What the exercise asks:
Nothing but the lines from the one that contains "Task: Expand options chevron under 显示 for 容器2" through the end of the data should be reproduced, and each must match exactly.

Data supplied:
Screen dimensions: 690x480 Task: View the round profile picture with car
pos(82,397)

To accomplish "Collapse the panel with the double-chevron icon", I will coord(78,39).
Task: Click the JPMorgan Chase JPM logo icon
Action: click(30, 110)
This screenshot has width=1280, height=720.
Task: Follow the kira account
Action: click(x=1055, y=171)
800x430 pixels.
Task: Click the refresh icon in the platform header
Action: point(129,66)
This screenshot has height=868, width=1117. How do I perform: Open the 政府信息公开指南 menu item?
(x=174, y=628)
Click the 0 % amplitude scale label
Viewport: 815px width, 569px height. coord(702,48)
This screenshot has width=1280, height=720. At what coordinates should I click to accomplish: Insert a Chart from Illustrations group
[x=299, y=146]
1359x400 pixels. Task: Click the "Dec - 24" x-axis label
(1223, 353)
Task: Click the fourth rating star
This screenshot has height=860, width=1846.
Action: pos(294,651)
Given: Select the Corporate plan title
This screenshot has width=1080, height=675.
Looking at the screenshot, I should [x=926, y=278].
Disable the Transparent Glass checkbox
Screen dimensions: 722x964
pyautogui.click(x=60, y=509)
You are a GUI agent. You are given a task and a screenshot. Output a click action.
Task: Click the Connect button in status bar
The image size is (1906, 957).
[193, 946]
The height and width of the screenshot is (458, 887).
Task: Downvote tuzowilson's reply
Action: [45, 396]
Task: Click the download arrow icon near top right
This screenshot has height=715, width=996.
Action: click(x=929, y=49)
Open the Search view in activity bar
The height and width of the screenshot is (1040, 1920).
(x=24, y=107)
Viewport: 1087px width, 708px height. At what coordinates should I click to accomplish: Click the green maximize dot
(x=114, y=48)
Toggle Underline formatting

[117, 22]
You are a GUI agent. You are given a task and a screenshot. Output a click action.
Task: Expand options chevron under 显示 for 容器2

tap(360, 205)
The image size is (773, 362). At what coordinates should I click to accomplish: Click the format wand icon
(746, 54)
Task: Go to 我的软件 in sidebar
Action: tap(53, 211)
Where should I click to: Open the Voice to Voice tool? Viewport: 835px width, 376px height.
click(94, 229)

Completed task:
Task: Expand options chevron under 显示 for 容器2

tap(360, 205)
The image size is (773, 362). At what coordinates should I click to accomplish: Click the format wand icon
(746, 54)
Task: Go to 我的软件 in sidebar
Action: tap(53, 211)
Where should I click to: Open the Voice to Voice tool? Viewport: 835px width, 376px height.
click(94, 229)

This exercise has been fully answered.